**Brano fornito**
⟨
Risposta: abbiamo semplificato per evitare di dilungarci. In realtà i passi da seguire ragionevolmente saranno
- come indicato al punto 2 art. 19 “ … entro la fine del quarto mese successivo a quello in cui ha avuto inizio il periodo di sospensione”, predisporre con l’ausilio del proprio consulente del lavoro / commercialista la domanda di trattamento integrativo che è disponibile nel sito dell’INPS e deve essere trasmessa in via telematica. Ricordarsi che la norma è retroattiva, per cui si può avere l’integrazione a partire dal 23 febbraio per un massimo di 9 settimane (per tutti eccetto zona rossa) o 3 mesi, per chi è in zona rossa.
- sfruttare la deroga dei versamenti allo stato (IVA, INPS, sanzioni etc) contenuto nel decreto all’art. X
- per le aziende con un volume di affari del 2019 fino a 2 milioni di euro, il termine di pagamento è prorogato al 31 maggio 2020
- se il volume d’affari è stato superiore a 2 milioni, il termine è prorogato a venerdì 20 marzo prossimo venturo, ad eccezione di alcuni casi in cui comunque la posticipazione è al 31 maggio: tra queste eccezioni ricadono le aziende con attività prevalente nel settore dell’istruzione.
- a marzo occorrerà pagare gli stipendi del lavoro svolto a febbraio. Dal mese di marzo e per tutto il periodo dell’emergenza si ricorrerà all’aiuto erogato dal F.I.S.
Domanda: l’azienda che gestisce questo servizio educativo a sua volta riceverà quanto dovuto comunque dalla Pubblica Amministrazione per il lavoro svolto, in tutto o in parte? Lo chiedo perché abbiamo già esplicite segnalazioni di Enti Comunali che hanno rallentato i pagamenti ad alcune cooperative.
⟩
**Sezione dati**
⟨
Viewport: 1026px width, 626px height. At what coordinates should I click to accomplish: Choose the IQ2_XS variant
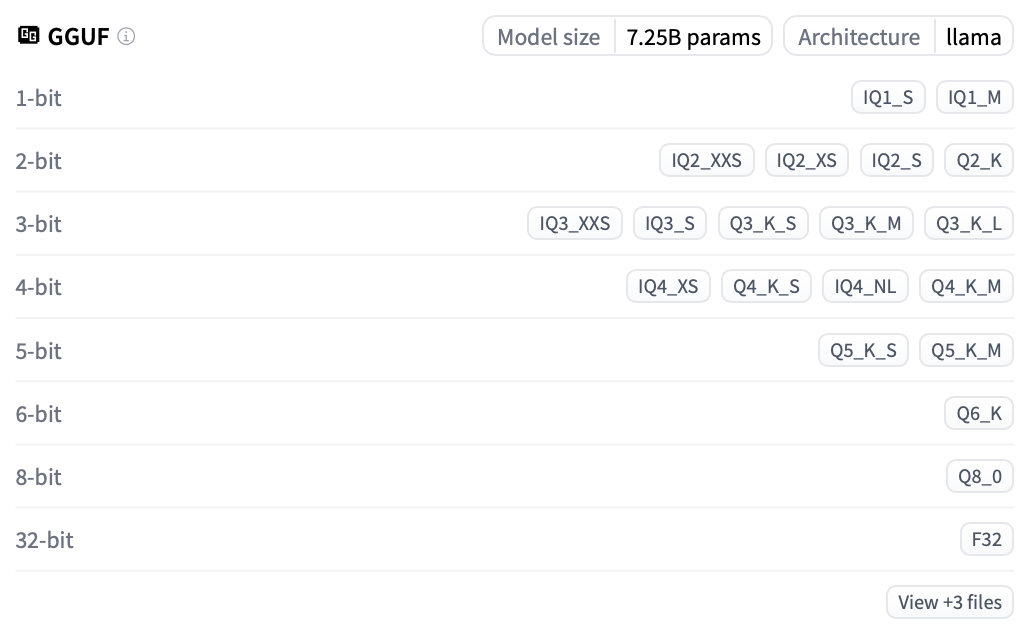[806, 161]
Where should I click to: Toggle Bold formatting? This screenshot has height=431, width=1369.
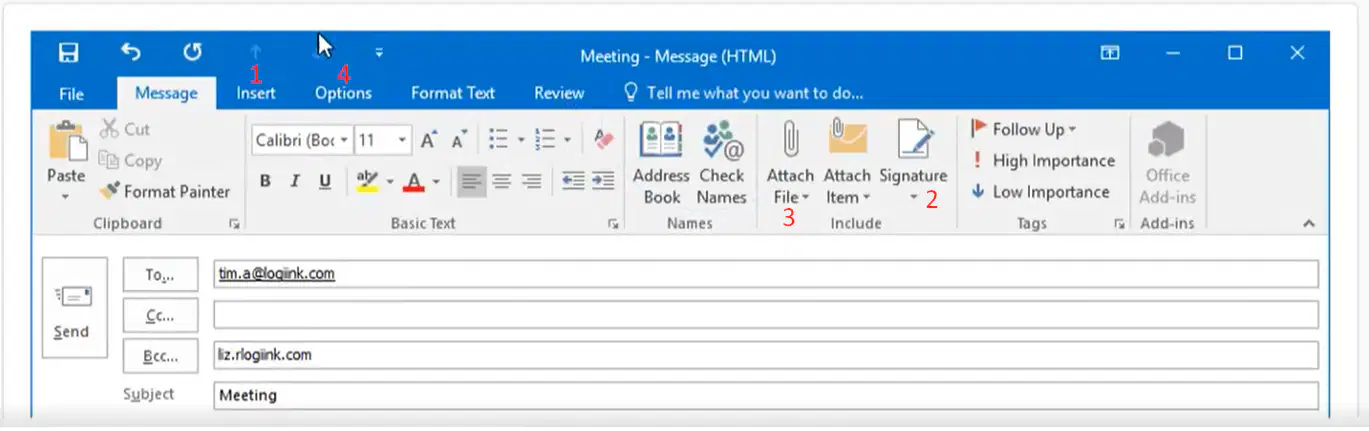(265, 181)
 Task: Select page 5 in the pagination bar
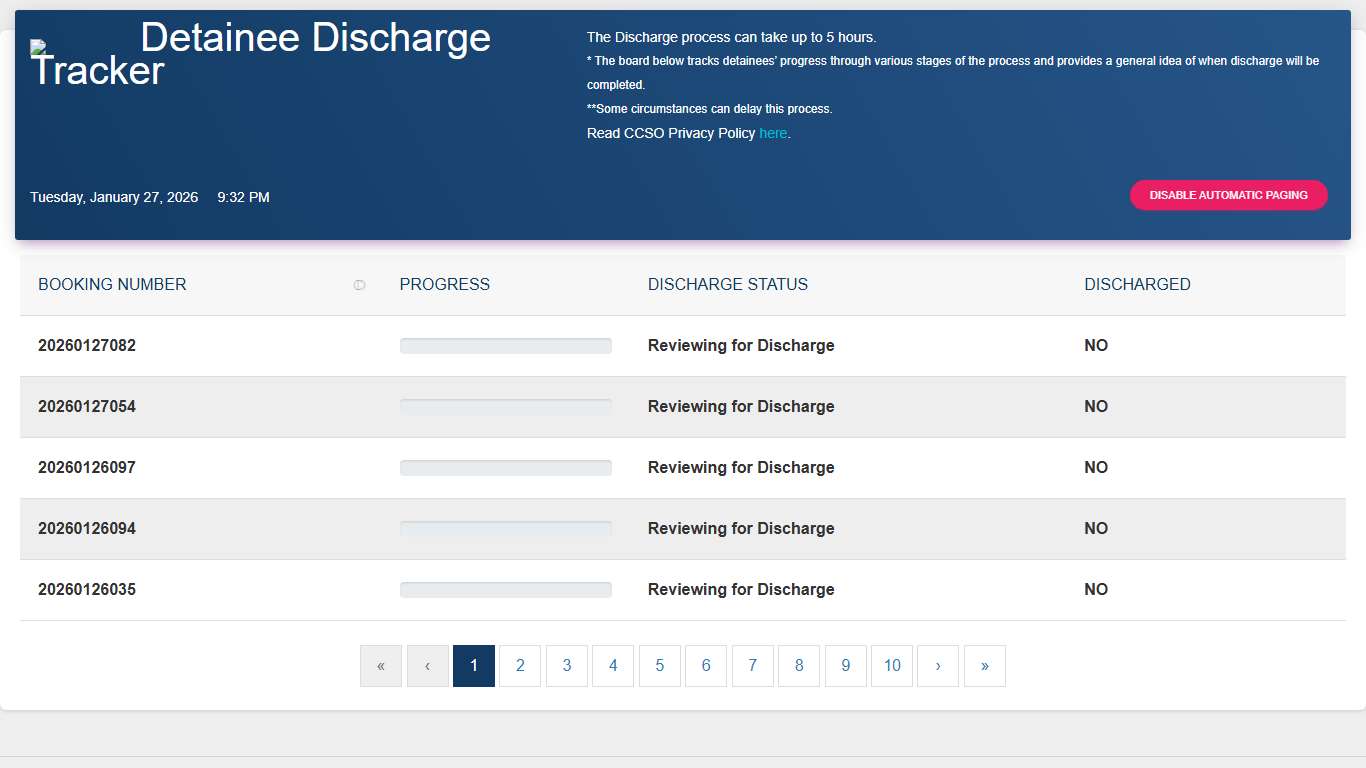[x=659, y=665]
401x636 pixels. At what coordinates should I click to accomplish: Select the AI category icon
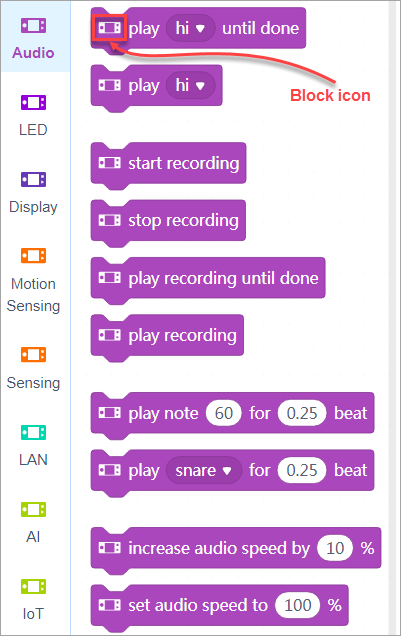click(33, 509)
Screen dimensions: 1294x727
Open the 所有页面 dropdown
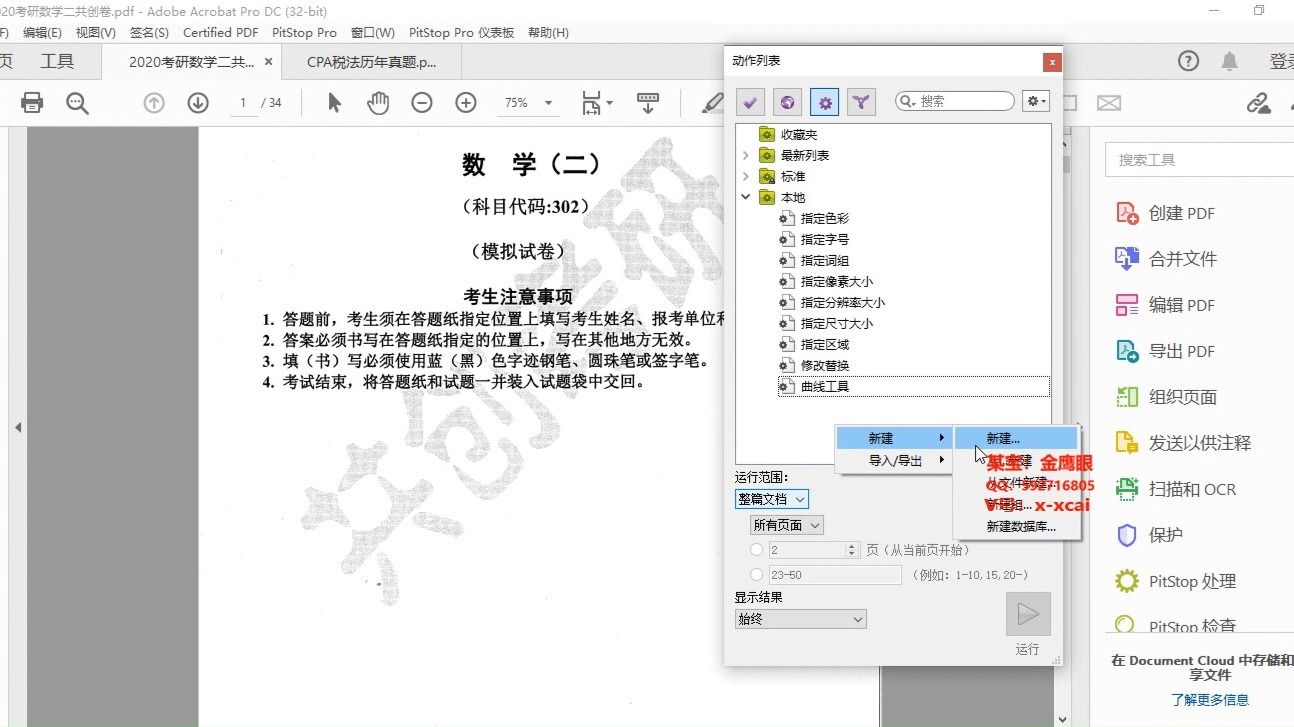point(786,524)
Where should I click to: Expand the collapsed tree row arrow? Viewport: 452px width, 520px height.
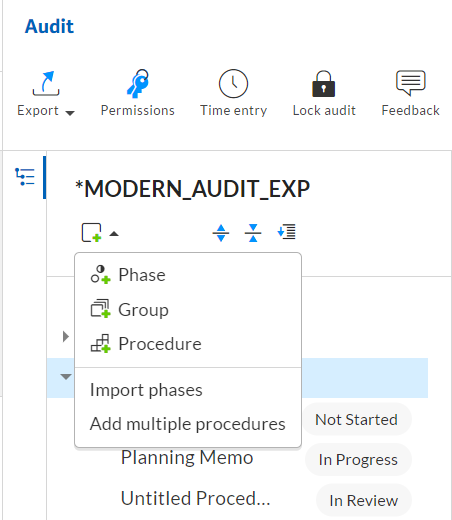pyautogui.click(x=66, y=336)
⟩
**Consegna**
Puoi ricopiare parola per parola il passo del brano fornito che va da «- sfruttare la» a «erogato dal F.I.S.»?

**Compito svolto**
- sfruttare la deroga dei versamenti allo stato (IVA, INPS, sanzioni etc) contenuto nel decreto all’art. X
- per le aziende con un volume di affari del 2019 fino a 2 milioni di euro, il termine di pagamento è prorogato al 31 maggio 2020
- se il volume d’affari è stato superiore a 2 milioni, il termine è prorogato a venerdì 20 marzo prossimo venturo, ad eccezione di alcuni casi in cui comunque la posticipazione è al 31 maggio: tra queste eccezioni ricadono le aziende con attività prevalente nel settore dell’istruzione.
- a marzo occorrerà pagare gli stipendi del lavoro svolto a febbraio. Dal mese di marzo e per tutto il periodo dell’emergenza si ricorrerà all’aiuto erogato dal F.I.S.